Polyphenols isolated from Broussonetia kazinoki prevent cytokine-induced β-cell damage and the development of type 1 diabetes

The axis of nuclear factor κB (NF-κB)-inducible NO synthase (iNOS)-nitric oxide plays a key role in cytokine- and streptozotocin-mediated pancreatic β-cell damage. In this study, we investigated the effects of kazinol C and isokazinol D isolated from Broussonetia kazinoki on the β-cell viability and function. RINm5F cells and primary islets were used for in vitro and ex vivo cytokine toxicity experiments, respectively. For type 1 diabetes induction, mice were injected with multiple low-dose streptozotocin (MLDS). Cytokine-induced toxicity was completely abolished in both RINm5F cells and islets that were pretreated with either kazinol C or isokazinol D. Both kazinols inhibited the NF-κB signaling pathway, thereby inhibiting cytokine-mediated iNOS induction, nitric oxide production, apoptotic cell death and defects in insulin secretion. Moreover, the occurrence of diabetes in MLDS-treated mice was efficiently attenuated in kazinol-pretreated mice. Immunohistochemical analysis revealed that the numbers of terminal deoxynucleotidyl transferase dUTP nick end labeling-positive apoptotic cells and nuclear p65-positive cells were significantly decreased in kazinol-pretreated mice. Our results suggest that kazinol C and isokazinol D block the NF-κB pathway, thus reducing the extent of β-cell damage. Therefore, kazinol C and isokazinol D may have therapeutic value in delaying pancreatic β-cell damage in type 1 diabetes. Diabetes: Mulberry polyphenols may delay pancreas damage Polyphenols derived from a mulberry tree may delay damage to the pancreatic beta cells associated with type 1 diabetes.
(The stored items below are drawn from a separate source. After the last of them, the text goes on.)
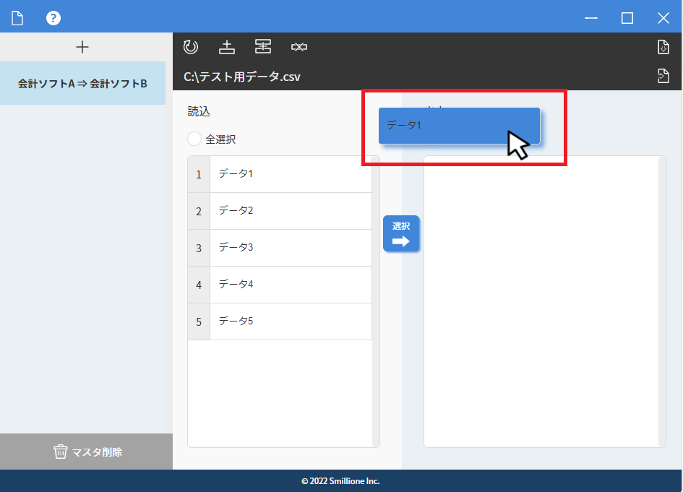Click the new file icon in title bar
Image resolution: width=683 pixels, height=492 pixels.
pyautogui.click(x=17, y=18)
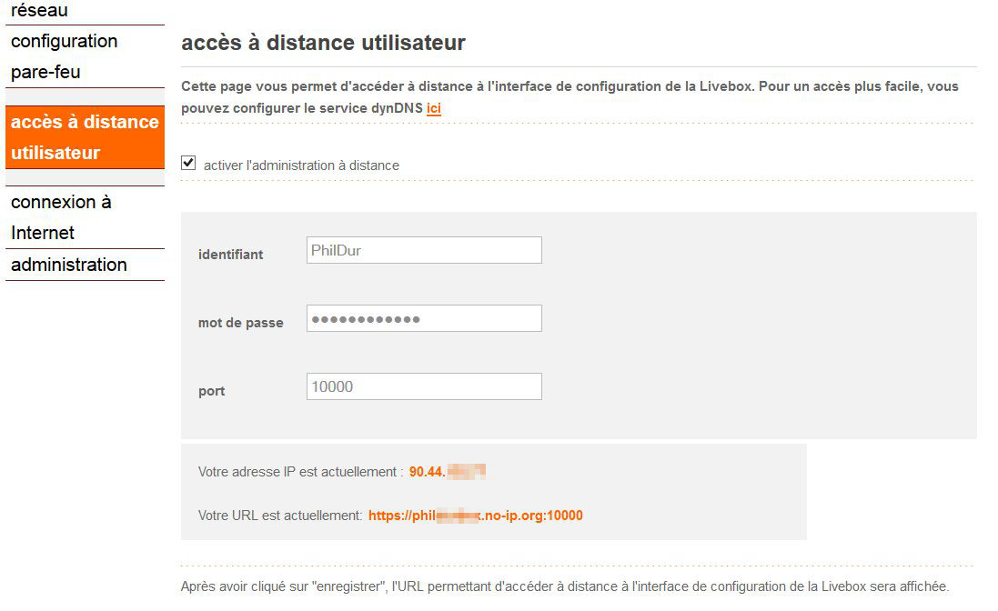Select the port field showing 10000
The width and height of the screenshot is (998, 611).
pyautogui.click(x=424, y=386)
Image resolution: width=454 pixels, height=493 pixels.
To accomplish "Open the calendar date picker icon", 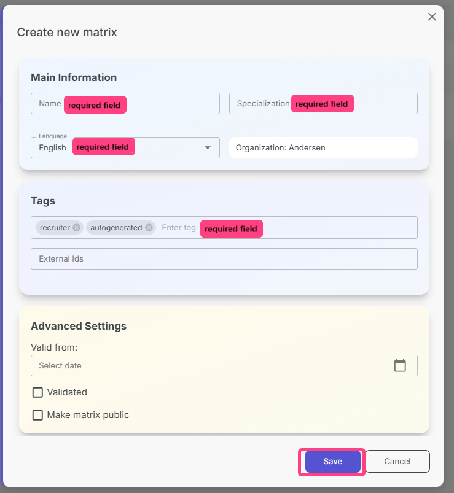I will pyautogui.click(x=400, y=365).
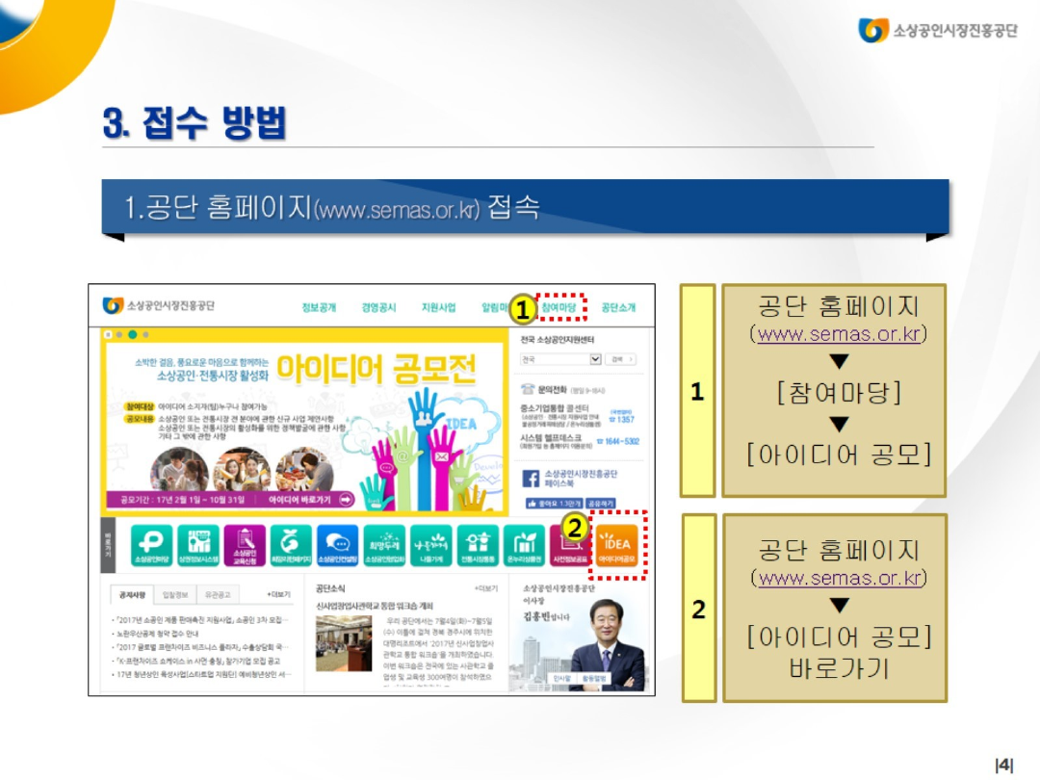
Task: Open the 참여마당 menu
Action: click(559, 307)
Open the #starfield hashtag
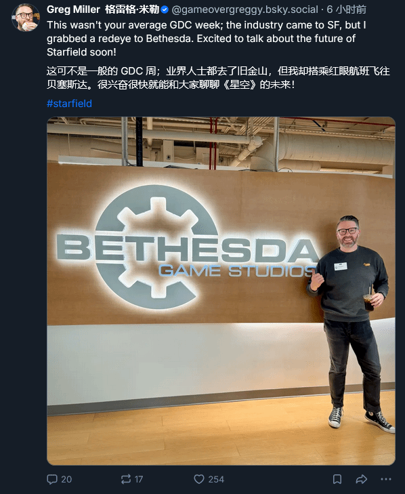405x494 pixels. [69, 103]
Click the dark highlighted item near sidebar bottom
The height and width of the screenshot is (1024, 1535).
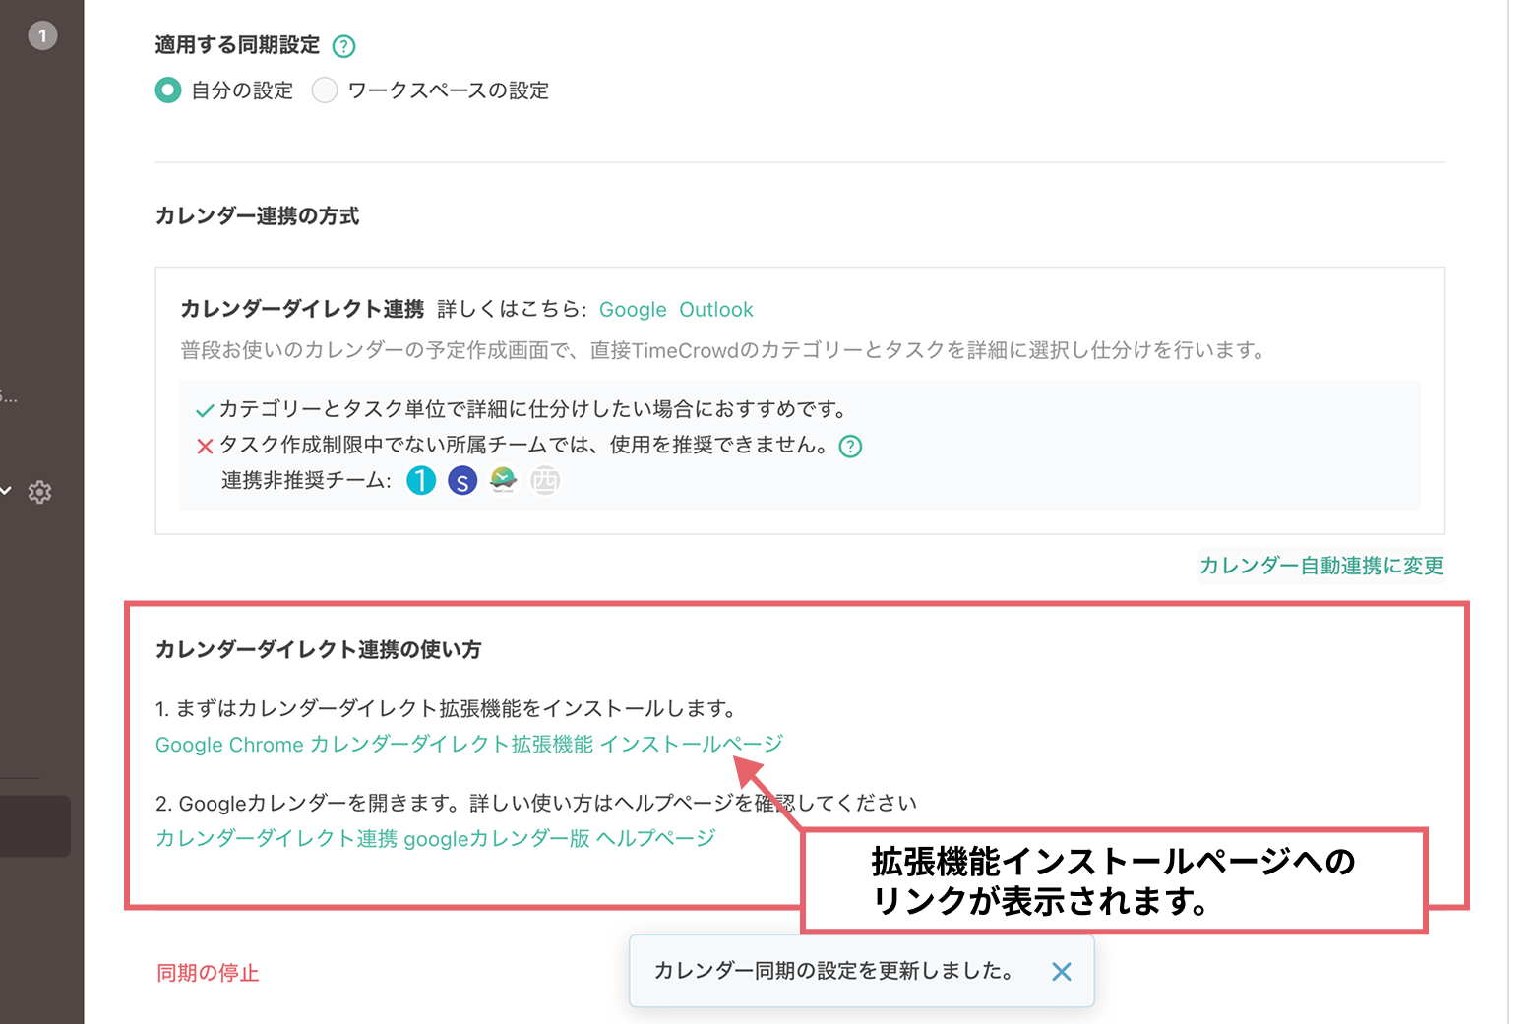(34, 825)
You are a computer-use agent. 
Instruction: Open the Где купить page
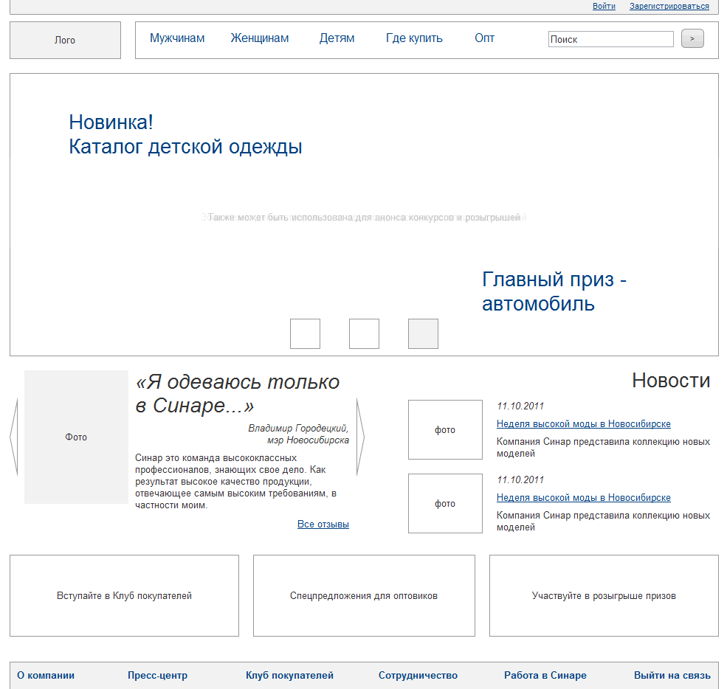click(415, 38)
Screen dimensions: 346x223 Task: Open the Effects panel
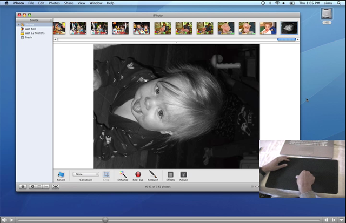tap(170, 174)
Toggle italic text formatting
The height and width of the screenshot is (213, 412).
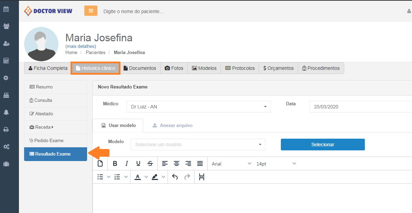[127, 164]
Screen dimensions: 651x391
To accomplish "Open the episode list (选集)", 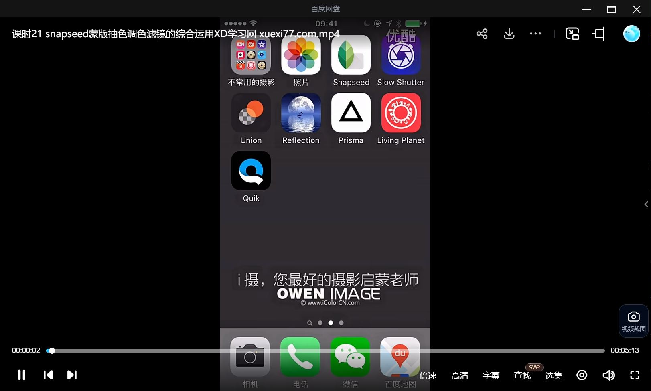I will point(554,375).
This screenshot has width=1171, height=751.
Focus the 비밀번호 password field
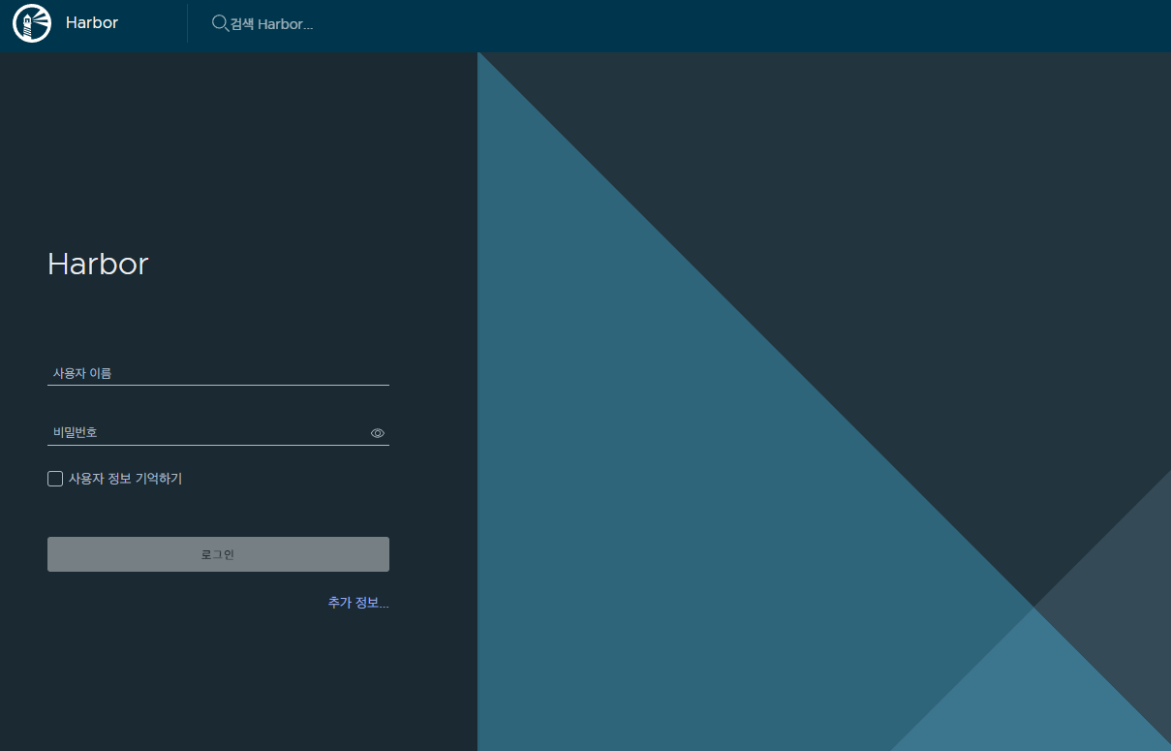coord(203,432)
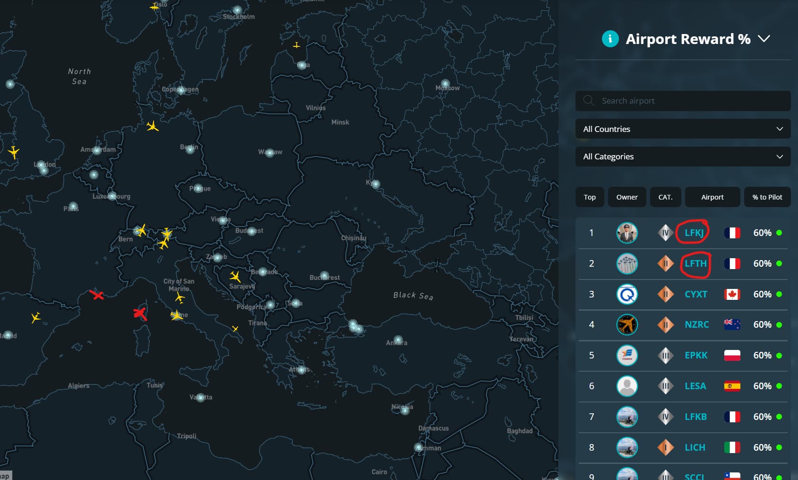The width and height of the screenshot is (798, 480).
Task: Open the LFKJ airport link
Action: (x=694, y=233)
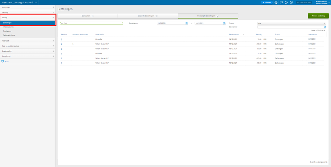Click the printer icon in top bar
331x167 pixels.
click(276, 2)
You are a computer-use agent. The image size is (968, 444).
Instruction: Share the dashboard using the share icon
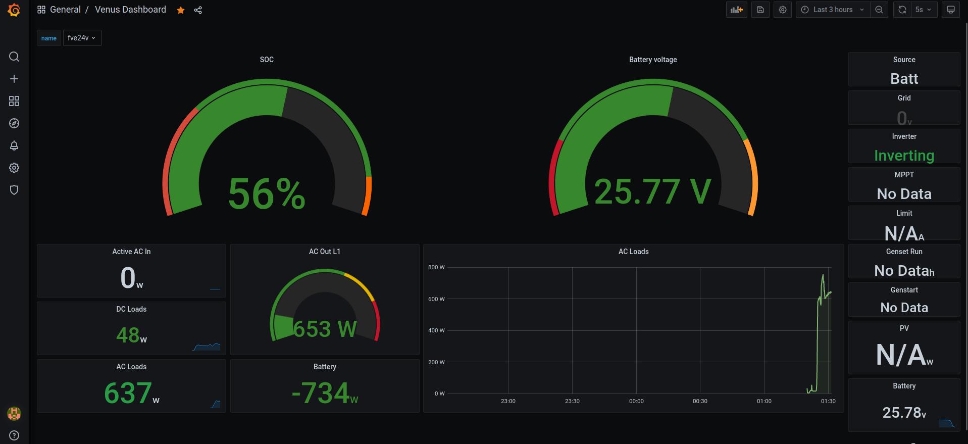tap(198, 10)
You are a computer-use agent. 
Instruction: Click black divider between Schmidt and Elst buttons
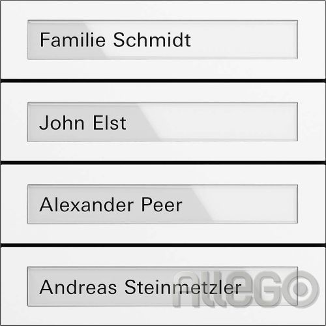pos(163,81)
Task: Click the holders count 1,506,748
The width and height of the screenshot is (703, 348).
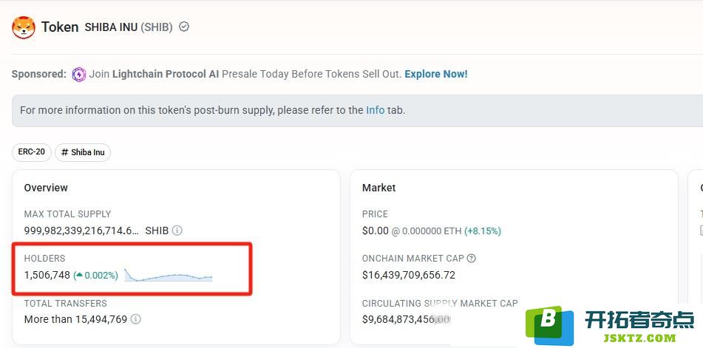Action: (47, 276)
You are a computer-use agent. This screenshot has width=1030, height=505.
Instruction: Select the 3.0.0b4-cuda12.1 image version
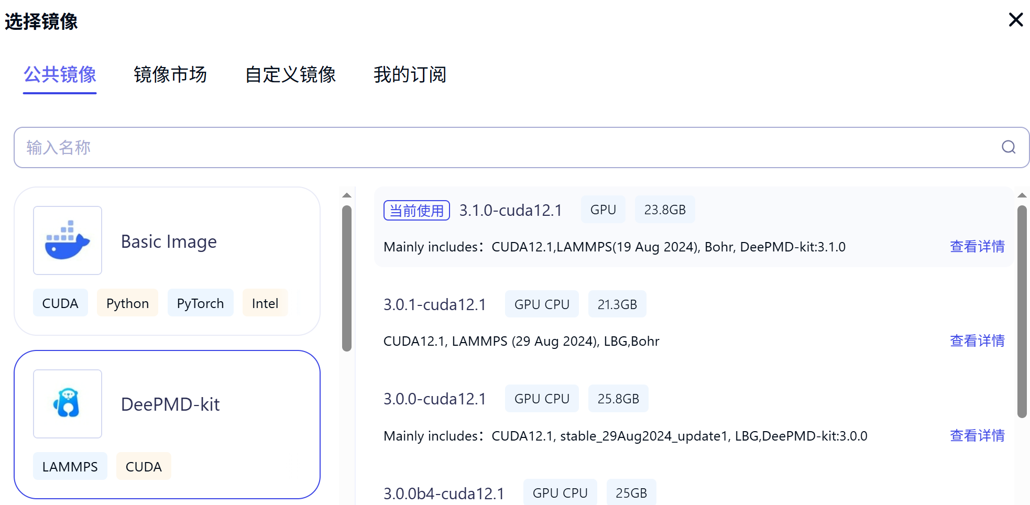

Research led by Ui-Jin Bae and Hyun-Young Jang from Chonbuk National University Medical School in Korea tested the anti-diabetic properties of two polyphenols, kazinol C and isokanizol D, isolated from the paper mulberry, Broussonetia kazinoki , which has long been used in traditional Chinese medicine for fluid retention. They found that both polyphenols protected pancreatic beta cells from damage and death in mice, and preserved the ability for clusters of the cells to secrete insulin. They suggest that the anti-diabetic effect of these kazinols could be used therapeutically to delay disease progression in humans by inhibiting pancreatic beta cell damage, or in transplantation to enhance survival of donor islets.